Extreme From-Scratch Cooking Month

In 2009, Michael Pollan wrote an article that pissed me off. It was called Out of the Kitchen, Onto the Couch, and was essentially about how nobody knows how to cook anymore, and soon cooking from scratch would be a quaint notion that rivalled quilting and dying of polio.
The article made me mad because of the notion that not only is “from-scratch” cooking on the decline, that it would be impossible for anyone to do that today.
So, I did it. Cara and I spent a month eating only that which we cooked ourselves - from a single ingredient in its purest form. Things that required extremely specialized equipment or ingredients that were impossible to come by, such as oil, were excepted, but for the most part, we were monastic about our single-ingredient rule. We made our own butter, our own condiments, our own bread - everything.
It was a nightmare. We ate, on average, at about 10pm, and were up until midnight or so doing dishes. By the end of the month, I was cranky and wanted nothing more than to have someone else make me a meal - but we pressed on and did it.
The next year, we decided to do it again, but for some reason, there were a lot more exceptions - it was much less hardcore than the previous year, but it was still mainly from scratch, and mainly from single ingredients in their purest form.
The thing about it is that after we spent so much time cooking from scratch, making things we never considered making before, like crackers, tortillas, pitas, etc. it seemed silly to ever buy them again. Ours were better, and better for us.
We eventually got really good at cooking for ourselves.
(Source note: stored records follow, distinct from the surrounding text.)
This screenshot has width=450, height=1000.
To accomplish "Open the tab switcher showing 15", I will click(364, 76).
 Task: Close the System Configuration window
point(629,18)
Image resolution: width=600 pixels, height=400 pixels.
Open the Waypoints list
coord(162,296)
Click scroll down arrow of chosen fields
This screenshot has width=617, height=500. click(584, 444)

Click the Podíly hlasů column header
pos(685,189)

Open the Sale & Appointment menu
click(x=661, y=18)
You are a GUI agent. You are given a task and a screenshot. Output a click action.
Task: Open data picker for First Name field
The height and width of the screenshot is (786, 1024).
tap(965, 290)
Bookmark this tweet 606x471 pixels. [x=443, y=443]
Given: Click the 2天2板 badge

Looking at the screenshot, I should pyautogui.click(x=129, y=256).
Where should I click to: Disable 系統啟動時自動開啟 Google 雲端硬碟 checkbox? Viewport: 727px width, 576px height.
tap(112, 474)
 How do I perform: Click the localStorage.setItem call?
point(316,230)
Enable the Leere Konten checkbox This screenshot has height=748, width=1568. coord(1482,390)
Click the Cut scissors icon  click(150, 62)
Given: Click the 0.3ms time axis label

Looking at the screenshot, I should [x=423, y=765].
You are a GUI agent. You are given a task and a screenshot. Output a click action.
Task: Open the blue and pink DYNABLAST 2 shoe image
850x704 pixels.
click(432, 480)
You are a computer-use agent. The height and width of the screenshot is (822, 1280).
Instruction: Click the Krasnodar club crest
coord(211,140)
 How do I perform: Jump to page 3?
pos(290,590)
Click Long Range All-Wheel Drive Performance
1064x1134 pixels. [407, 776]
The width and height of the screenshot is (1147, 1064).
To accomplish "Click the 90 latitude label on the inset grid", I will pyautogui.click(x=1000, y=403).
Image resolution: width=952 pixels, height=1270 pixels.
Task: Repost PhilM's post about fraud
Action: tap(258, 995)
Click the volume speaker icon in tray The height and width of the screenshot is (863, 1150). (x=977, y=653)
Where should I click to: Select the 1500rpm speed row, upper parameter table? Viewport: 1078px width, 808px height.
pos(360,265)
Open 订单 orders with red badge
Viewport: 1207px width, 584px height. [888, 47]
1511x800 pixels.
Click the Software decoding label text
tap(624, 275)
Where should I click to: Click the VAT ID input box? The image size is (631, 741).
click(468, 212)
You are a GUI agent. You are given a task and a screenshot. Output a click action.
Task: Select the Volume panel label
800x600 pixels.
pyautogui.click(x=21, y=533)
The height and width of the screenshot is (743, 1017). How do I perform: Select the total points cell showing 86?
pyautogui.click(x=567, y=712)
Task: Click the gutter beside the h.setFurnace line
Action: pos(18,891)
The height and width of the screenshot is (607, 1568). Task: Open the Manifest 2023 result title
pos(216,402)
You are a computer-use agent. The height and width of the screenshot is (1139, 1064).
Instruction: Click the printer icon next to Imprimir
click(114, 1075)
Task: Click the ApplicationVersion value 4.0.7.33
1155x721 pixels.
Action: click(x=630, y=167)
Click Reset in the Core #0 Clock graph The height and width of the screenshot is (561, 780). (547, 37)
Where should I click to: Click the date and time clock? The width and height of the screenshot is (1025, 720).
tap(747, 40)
We both improved our skills dramatically - Cara with baking and me with cooking.
This August, we’re doing it again. We’re going back to the rules of the first year, making fewer exceptions and planning better. I work in an office (as opposed to at home, as I used to) so we have to plan bagged lunches. We have to plan dinner, snacks, condiments and everything else. We mill our own flour.
To begin the month, we’ve brined two chickens and are grilling them on the Big Green Egg so that we always have an easy, healthy protein available. We’re making pulled pork tomorrow as a more decadent prepared meat to have on hand when we want something easy and tasty. We’ve got plans for duck that I’m extremely excited about.
So, to make up for my lack of posting over the past year, I’m going to try to catalogue our month of abstinence from convenience, and maybe post a few recipes here and there.